[Pixel coordinate grounding data]
*-*-*

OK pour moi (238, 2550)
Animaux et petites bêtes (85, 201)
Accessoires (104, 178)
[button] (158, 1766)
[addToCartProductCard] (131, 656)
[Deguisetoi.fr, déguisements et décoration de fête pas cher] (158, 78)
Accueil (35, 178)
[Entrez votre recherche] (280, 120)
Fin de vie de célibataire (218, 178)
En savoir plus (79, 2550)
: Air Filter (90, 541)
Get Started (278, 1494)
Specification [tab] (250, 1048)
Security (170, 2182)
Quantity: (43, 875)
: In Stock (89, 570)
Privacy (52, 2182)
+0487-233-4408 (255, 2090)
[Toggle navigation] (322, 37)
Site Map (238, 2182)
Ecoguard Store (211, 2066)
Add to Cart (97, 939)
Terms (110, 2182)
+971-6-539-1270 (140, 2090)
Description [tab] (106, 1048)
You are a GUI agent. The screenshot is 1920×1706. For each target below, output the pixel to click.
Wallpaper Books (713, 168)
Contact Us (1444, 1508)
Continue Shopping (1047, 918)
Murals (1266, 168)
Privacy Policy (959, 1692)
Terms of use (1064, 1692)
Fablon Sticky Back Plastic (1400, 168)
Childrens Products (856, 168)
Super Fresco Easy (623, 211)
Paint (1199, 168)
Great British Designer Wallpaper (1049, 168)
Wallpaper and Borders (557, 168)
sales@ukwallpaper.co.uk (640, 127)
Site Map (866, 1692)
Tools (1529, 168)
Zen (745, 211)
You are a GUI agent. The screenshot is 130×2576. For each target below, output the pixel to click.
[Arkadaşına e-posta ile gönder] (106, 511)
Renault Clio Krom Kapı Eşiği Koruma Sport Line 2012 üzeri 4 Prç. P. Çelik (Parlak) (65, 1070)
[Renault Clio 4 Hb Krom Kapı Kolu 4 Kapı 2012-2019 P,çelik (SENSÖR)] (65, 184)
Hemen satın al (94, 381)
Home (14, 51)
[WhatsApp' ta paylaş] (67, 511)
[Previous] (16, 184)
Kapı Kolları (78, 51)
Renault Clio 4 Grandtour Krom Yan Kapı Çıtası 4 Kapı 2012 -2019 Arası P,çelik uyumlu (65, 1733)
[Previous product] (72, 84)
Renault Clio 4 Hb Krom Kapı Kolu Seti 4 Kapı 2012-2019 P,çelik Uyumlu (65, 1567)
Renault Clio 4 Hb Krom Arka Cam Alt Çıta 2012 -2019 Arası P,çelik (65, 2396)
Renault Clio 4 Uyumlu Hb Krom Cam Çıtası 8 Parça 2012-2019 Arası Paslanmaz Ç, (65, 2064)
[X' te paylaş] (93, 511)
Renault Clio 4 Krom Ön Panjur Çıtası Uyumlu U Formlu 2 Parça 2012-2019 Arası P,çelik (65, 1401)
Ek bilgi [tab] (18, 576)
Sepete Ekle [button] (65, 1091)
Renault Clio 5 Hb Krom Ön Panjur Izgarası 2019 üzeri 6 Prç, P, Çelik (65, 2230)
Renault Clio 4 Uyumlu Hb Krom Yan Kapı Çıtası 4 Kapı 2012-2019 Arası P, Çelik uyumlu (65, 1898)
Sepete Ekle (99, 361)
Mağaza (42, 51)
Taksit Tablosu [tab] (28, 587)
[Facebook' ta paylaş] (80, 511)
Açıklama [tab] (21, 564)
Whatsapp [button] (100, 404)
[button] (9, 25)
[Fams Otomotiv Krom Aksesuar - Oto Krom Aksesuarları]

*-*-*

What to work on ▸ The only acceptable answer is the full set of entries, repeated exactly.

Answer area ▸
OK pour moi (238, 2550)
Animaux et petites bêtes (85, 201)
Accessoires (104, 178)
[button] (158, 1766)
[addToCartProductCard] (131, 656)
[Deguisetoi.fr, déguisements et décoration de fête pas cher] (158, 78)
Accueil (35, 178)
[Entrez votre recherche] (280, 120)
Fin de vie de célibataire (218, 178)
En savoir plus (79, 2550)
: Air Filter (90, 541)
Get Started (278, 1494)
Specification [tab] (250, 1048)
Security (170, 2182)
Quantity: (43, 875)
: In Stock (89, 570)
Privacy (52, 2182)
+0487-233-4408 (255, 2090)
[Toggle navigation] (322, 37)
Site Map (238, 2182)
Ecoguard Store (211, 2066)
Add to Cart (97, 939)
Terms (110, 2182)
+971-6-539-1270 (140, 2090)
Description [tab] (106, 1048)
You are a GUI agent. The screenshot is 1920×1706. For each target below, output the pixel to click.
Wallpaper Books (713, 168)
Contact Us (1444, 1508)
Continue Shopping (1047, 918)
Murals (1266, 168)
Privacy Policy (959, 1692)
Terms of use (1064, 1692)
Fablon Sticky Back Plastic (1400, 168)
Childrens Products (856, 168)
Super Fresco Easy (623, 211)
Paint (1199, 168)
Great British Designer Wallpaper (1049, 168)
Wallpaper and Borders (557, 168)
sales@ukwallpaper.co.uk (640, 127)
Site Map (866, 1692)
Tools (1529, 168)
Zen (745, 211)
You are a GUI agent. The screenshot is 130×2576. For each target below, output the pixel to click.
[Arkadaşına e-posta ile gönder] (106, 511)
Renault Clio Krom Kapı Eşiği Koruma Sport Line 2012 üzeri 4 Prç. P. Çelik (Parlak) (65, 1070)
[Renault Clio 4 Hb Krom Kapı Kolu 4 Kapı 2012-2019 P,çelik (SENSÖR)] (65, 184)
Hemen satın al (94, 381)
Home (14, 51)
[WhatsApp' ta paylaş] (67, 511)
[Previous] (16, 184)
Kapı Kolları (78, 51)
Renault Clio 4 Grandtour Krom Yan Kapı Çıtası 4 Kapı 2012 -2019 Arası P,çelik uyumlu (65, 1733)
[Previous product] (72, 84)
Renault Clio 4 Hb Krom Kapı Kolu Seti 4 Kapı 2012-2019 P,çelik Uyumlu (65, 1567)
Renault Clio 4 Hb Krom Arka Cam Alt Çıta 2012 -2019 Arası P,çelik (65, 2396)
Renault Clio 4 Uyumlu Hb Krom Cam Çıtası 8 Parça 2012-2019 Arası Paslanmaz Ç, (65, 2064)
[X' te paylaş] (93, 511)
Renault Clio 4 Krom Ön Panjur Çıtası Uyumlu U Formlu 2 Parça 2012-2019 Arası P,çelik (65, 1401)
Ek bilgi [tab] (18, 576)
Sepete Ekle [button] (65, 1091)
Renault Clio 5 Hb Krom Ön Panjur Izgarası 2019 üzeri 6 Prç, P, Çelik (65, 2230)
Renault Clio 4 Uyumlu Hb Krom Yan Kapı Çıtası 4 Kapı 2012-2019 Arası P, Çelik uyumlu (65, 1898)
Sepete Ekle (99, 361)
Mağaza (42, 51)
Taksit Tablosu [tab] (28, 587)
[Facebook' ta paylaş] (80, 511)
Açıklama [tab] (21, 564)
Whatsapp [button] (100, 404)
[button] (9, 25)
[Fams Otomotiv Krom Aksesuar - Oto Krom Aksesuarları]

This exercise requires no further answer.